NASA will make history on New Year’s Day, with an exploration of the farthest object from Earth ever undertaken.

More than a billion kilometres beyond Pluto, the New Horizons spacecraft is on its way to meet up with a space object known as Ultima Thule, as it passes through the Kuiper belt region in the extreme outer solar system.

Here’s what you need to know about the mission as New Horizons nears its target:

What is New Horizons?

Part of NASA’s New Frontiers project, the New Horizons spacecraft launched in 2006.
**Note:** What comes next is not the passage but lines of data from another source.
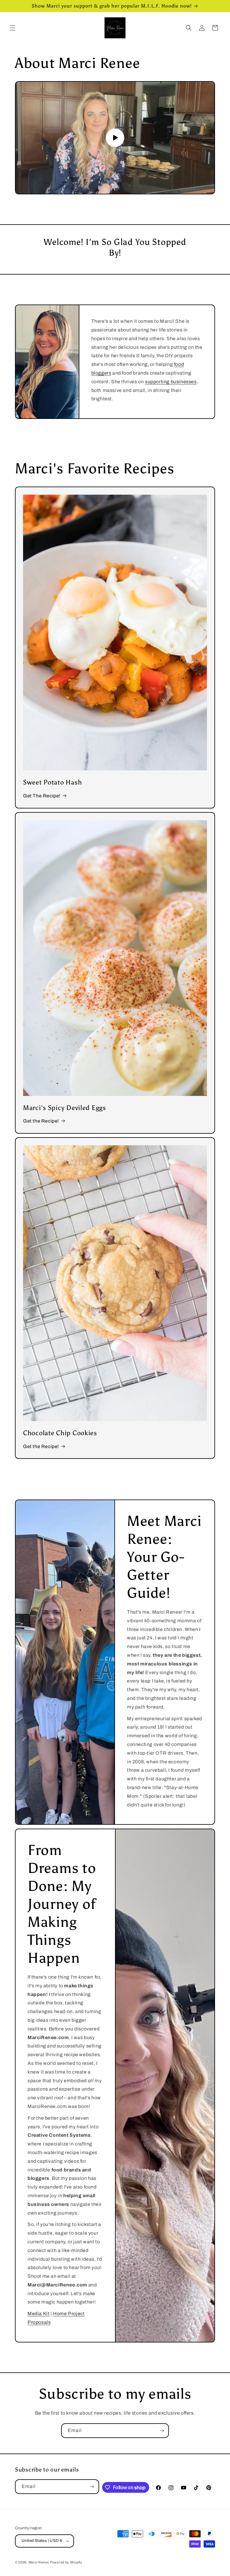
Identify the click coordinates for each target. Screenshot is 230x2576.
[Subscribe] (161, 2430)
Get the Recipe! (41, 1120)
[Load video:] (115, 138)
The craft was sent with the goal of exploring Pluto –still considered a planet at the time and the only unexplored one in the solar system.

After reaching and exploring the dwarf planet and its moon, Charon, in 2015 New Horizons took on a secondary task of exploring the Kuiper belt, which it will fulfill for the next decade.

Ultima Thule will be the first Kuiper belt object that New Horizons encounters, with several other objects planned for observation in the future.

Where is Ultima Thule?

(486958) 2014 MU69, nicknamed Ultima Thule, is an object discovered in the Kuiper belt by the Hubble Space Telescope in 2014.

Estimated to have a diameter of 30 kilometres , about the same size as Washington D.C., the object is more than 6.5 billion kilometres from earth.

There are discrepancies in what scientists believe Ultima Thule may look like, with estimates based on distance and brightness giving it an elongated shape, while light measurements are consistent with those seen from a spherical body.

Experts say Thule is a preserved relic of 4.5 billion years ago, and could give valuable insight into the materials that were present at the beginning of our solar system.

When will the spacecraft make its flyby?

The approach is scheduled for Tuesday at 12:33 a.m. eastern standard time.

The event will be covered live on NASA TV and by Johns Hopkins University Applied Physics Laboratory.

NASA won’t know if New Horizons survived the flyby for hours after its intended passing, due to the distance it will have to travel.

If all goes as planned, the first images of Ultima Thule will likely be released to the world on Tuesday.

Who is piloting it?

Canada’s Frederic Pelletier is serving as chief navigator for the spacecraft, leading a team of eight based out of Johns Hopkins.

New Horizons will fly by Ultima Thule at a distance of about 3,500 kilometres, going at a speed of 50,000 kilometres an hour.

What makes the task even more difficult is that it takes six hours for signals from Earth to reach the craft, and another six hours to return.

“When we plan manoeuvres to do uplinks and updates, we need to take that into account," Pelletier said in a recent interview with The Canadian Press.